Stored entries
*****
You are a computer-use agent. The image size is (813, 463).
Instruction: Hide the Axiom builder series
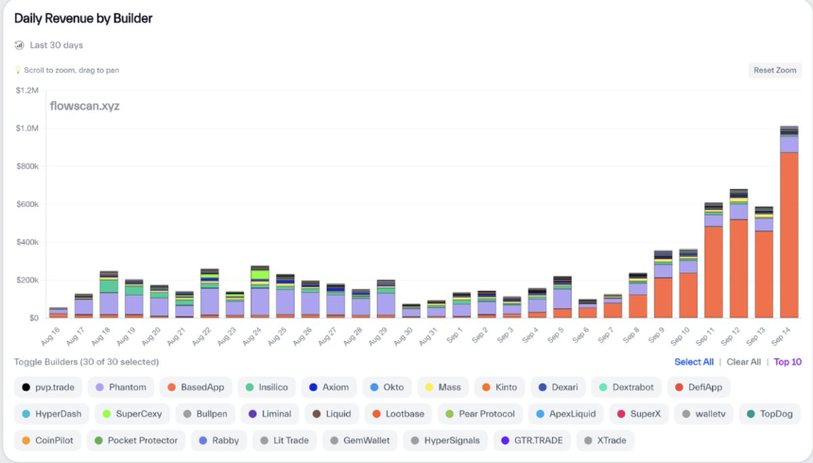click(328, 387)
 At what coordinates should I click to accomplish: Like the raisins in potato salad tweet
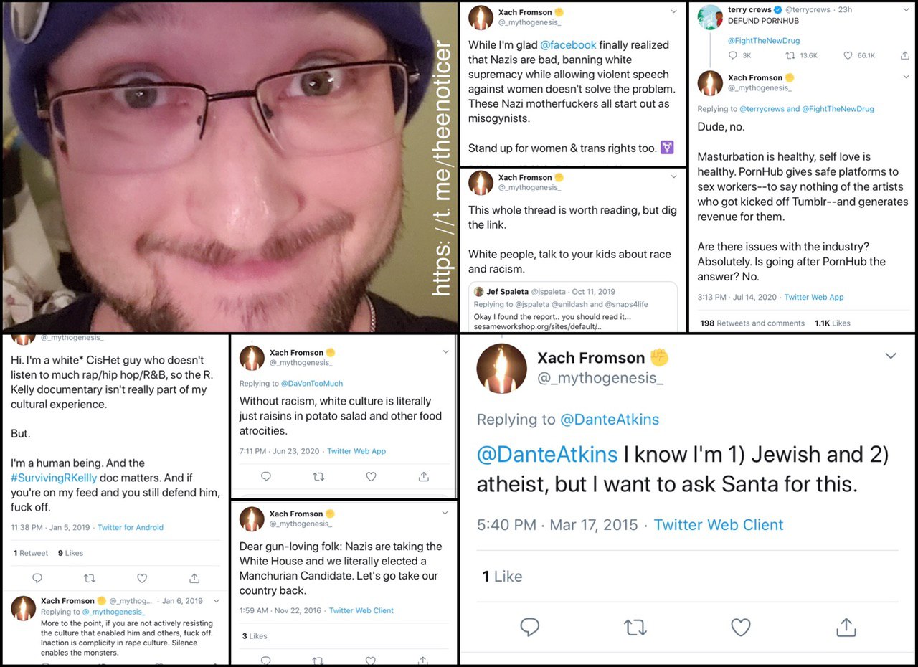pyautogui.click(x=371, y=476)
*****
• _WHAT NEEDS TO BE DONE_:
Retype the entries word for word. Omit any images.

• _SOLUTION FOR THIS PROBLEM_:
You are a computer-use agent. The image size is (813, 463).
Instruction: Hide the Axiom builder series
click(328, 387)
 At what coordinates should I click to accomplish: Like the raisins in potato salad tweet
pyautogui.click(x=371, y=476)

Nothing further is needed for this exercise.